Aftermath+of+Hurricane+Katrina+in+New+Orleans%2C+LA

Aftermath of Hurricane Katrina in New Orleans, LA

The topic of climate change is one of the most discussed in the modern political and social sphere. It is a problem that concerns many to the point of taking action, while others couldn’t care less about. Some people refuse to even believe that climate change even exists, at least as an effect of human interaction with the environment. There is no denying the facts, though, climate change is real, and it’s a huge problem.

According to a study conducted by NASA at the Goddard Institute for Space Studies (GISS), the average temperature of the earth has increased by about 1.4 degrees fahrenheit since the year 1980. That’s about .04 degrees per year. This may not seem like much, but you wouldn’t even be able to physically feel the temperature change in a room. This doesn’t take away from the urgency of the situation at all though, it’s an (very slightly) exponential number. This means that the more damage that is done to the environment, the larger that number is going to get. For example, five years from now, that number could change to .05 degrees per year and five years after that it could be something like .061 degrees. This still doesn’t seem like much, but it most certainly is. 

This .04 degrees could be the final push for ice caps to melt in the polar regions. 

The melting of the ice caps causes sea levels to rise, due to the fact that liquids are less dense than solids, meaning that the molecules in a liquid are more spread out. Water takes up more space than ice does. According to the U.S. government’s National Ocean Service, sea levels are rising at a rate of about ⅛ of an inch per year. This, again, doesn’t seem like much. It’s barely noticeable amount of change, but it’s there, and it also rises exponentially with the temperature.

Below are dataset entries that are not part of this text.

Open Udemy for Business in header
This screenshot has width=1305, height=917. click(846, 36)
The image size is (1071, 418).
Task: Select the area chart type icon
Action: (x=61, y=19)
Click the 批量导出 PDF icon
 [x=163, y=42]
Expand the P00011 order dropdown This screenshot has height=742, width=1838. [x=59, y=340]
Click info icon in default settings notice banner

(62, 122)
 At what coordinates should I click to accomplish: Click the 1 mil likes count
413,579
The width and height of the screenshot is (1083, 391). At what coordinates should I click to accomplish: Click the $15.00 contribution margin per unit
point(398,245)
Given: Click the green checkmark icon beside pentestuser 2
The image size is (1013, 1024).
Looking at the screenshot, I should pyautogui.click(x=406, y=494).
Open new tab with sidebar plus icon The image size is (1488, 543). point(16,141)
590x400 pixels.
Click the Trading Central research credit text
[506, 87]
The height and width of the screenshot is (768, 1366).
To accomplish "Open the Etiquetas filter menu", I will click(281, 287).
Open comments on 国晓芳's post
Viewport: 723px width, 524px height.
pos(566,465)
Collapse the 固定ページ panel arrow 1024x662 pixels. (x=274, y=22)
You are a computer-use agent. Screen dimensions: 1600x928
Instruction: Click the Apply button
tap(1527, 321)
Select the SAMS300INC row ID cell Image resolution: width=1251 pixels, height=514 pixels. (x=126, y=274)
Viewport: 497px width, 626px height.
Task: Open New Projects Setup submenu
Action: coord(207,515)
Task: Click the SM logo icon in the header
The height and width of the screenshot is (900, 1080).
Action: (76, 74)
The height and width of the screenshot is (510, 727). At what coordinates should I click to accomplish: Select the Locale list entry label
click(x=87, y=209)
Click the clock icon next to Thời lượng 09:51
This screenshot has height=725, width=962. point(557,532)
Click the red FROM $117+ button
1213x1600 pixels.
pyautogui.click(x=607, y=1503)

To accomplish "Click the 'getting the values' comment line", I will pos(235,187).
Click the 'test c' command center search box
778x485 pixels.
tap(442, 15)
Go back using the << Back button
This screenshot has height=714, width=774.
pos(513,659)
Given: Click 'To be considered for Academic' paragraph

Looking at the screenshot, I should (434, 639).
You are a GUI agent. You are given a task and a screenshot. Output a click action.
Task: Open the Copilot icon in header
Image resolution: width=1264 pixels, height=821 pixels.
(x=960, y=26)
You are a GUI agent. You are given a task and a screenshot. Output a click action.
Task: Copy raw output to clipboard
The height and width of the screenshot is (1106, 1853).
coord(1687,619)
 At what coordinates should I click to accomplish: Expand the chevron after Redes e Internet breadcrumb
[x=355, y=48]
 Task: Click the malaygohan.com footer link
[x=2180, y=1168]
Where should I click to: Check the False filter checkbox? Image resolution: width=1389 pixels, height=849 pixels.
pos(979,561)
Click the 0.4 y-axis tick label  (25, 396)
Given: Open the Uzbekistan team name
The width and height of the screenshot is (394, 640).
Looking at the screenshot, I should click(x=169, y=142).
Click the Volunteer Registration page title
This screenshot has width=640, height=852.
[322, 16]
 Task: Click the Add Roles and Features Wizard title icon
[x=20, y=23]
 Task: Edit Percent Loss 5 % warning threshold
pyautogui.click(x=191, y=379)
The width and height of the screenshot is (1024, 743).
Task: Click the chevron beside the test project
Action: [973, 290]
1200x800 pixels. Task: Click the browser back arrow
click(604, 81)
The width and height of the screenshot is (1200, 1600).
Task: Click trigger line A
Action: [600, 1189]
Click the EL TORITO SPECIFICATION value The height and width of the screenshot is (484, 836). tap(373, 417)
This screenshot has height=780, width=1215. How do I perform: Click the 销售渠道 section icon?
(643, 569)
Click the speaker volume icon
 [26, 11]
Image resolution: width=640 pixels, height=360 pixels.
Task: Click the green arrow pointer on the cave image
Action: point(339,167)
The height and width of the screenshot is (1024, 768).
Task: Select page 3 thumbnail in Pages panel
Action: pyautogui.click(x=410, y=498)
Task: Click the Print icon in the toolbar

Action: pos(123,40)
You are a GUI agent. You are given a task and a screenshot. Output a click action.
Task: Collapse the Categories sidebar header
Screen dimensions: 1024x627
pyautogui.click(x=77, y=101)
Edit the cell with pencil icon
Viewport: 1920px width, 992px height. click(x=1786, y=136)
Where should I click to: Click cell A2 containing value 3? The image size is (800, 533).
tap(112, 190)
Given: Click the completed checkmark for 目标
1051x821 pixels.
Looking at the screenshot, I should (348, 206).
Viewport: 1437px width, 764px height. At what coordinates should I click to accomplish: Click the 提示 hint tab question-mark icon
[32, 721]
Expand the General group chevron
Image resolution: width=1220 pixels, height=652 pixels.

 This affects a multitude of people within not only America, but throughout the entire world. In America alone, forty percent of people live within a coastal area. Higher sea levels allow for coastal storms, like hurricanes, to do more damage. A hurricane is basically a giant wind storm that draws water up from the ocean and then spits it back out onto the land. When sea levels rise, hurricanes are allowed to travel even further inland and destroy even more lives. The intensity and occasion of these storms is also able to increase due to climate change, as the increased evaporation of water from rivers oceans and lakes allows for more storms to take form, and also increases their intensity. Think of all of those affected in Katrina and Andrew and the fifteen other storms like them that have happened since the year 2000. Those people are direct victims of climate change, whether they realize it or not.